The scientific approach reveals how the universe was created as a system of order developed from chaos and so established an aether in which events governed by statistical factors created the forms of matter we see evolving around us. We are part of that system of matter and though subject to a game of chance we can, as thinking beings, optimise our prospects of survival in a secure and happy environment, albeit having, as do all particles of matter, a limited lifespan. Education founded too heavily on religious indoctrination in ignorance of the physics that rules the universe can but lead to unnecessary strife given that there will always be those who challenge the word of those who say they speak for a God of their own making.

Concerning the physics, however, there are lessons from history that we must learn. Though the language of physics is universal, the stories told in that language can be conflicting and the truths of Nature have yet to be presented in their ultimate form. This work on ‘The Physics of Creation’ is a major step in that direction.

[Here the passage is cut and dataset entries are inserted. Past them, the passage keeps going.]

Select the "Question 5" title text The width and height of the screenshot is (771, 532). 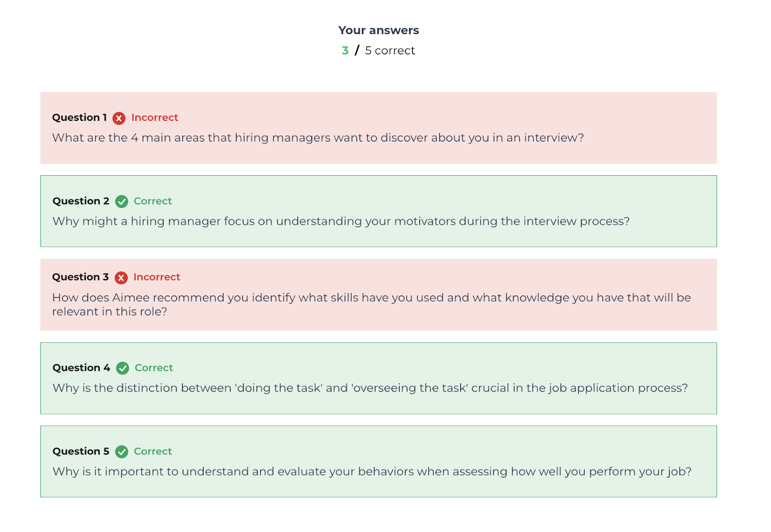pyautogui.click(x=81, y=452)
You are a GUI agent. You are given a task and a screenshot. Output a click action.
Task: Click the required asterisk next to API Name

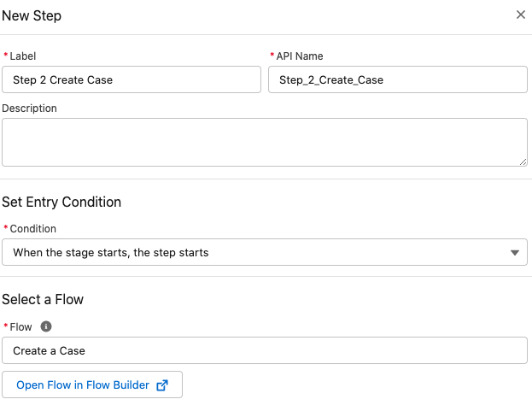(272, 56)
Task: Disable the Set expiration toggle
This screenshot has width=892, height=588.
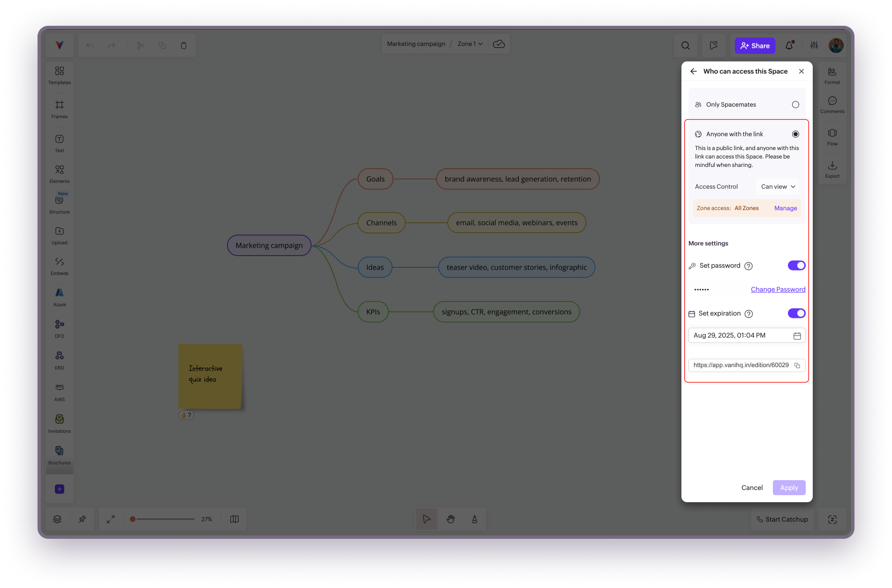Action: click(x=796, y=313)
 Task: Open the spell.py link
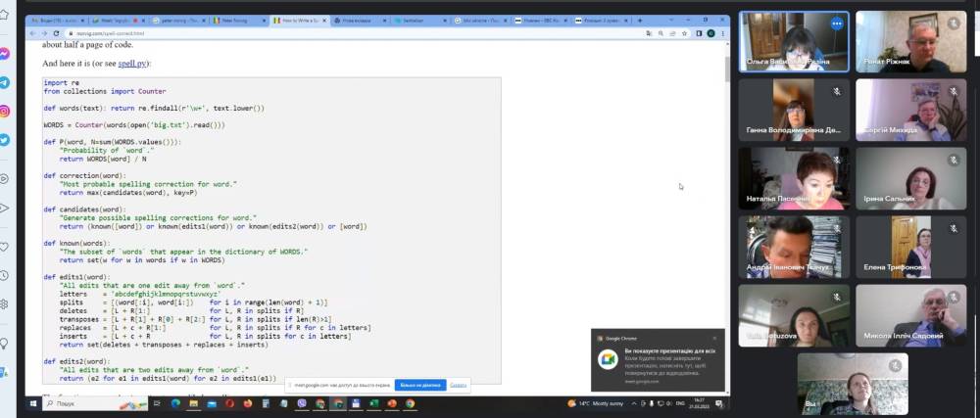coord(133,64)
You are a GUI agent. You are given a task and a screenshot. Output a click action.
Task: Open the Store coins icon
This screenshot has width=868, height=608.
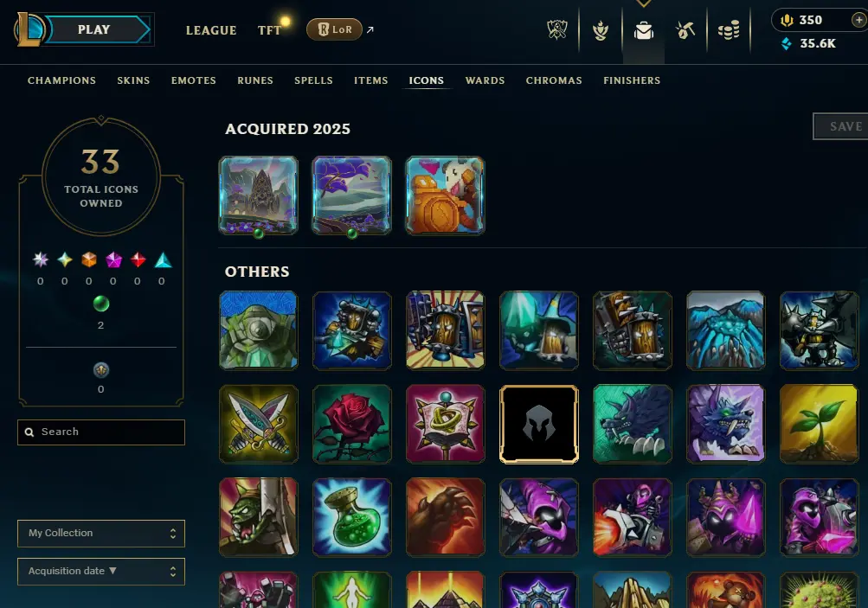point(729,30)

As to history, in recent centuries it has been important for scholars to build their scientific convictions on religious foundations, rather than build their religion on the evidence emerging from scientific discovery. Admission to the scholarly fraternity and the funding of institutions of learning depended upon religious disposition. Rivalry and prejudice combined with dogmatism have been dominant factors amongst scholars and there is no reason to think that what has been presented in this work will emerge unscathed from the debate which it will hopefully foster.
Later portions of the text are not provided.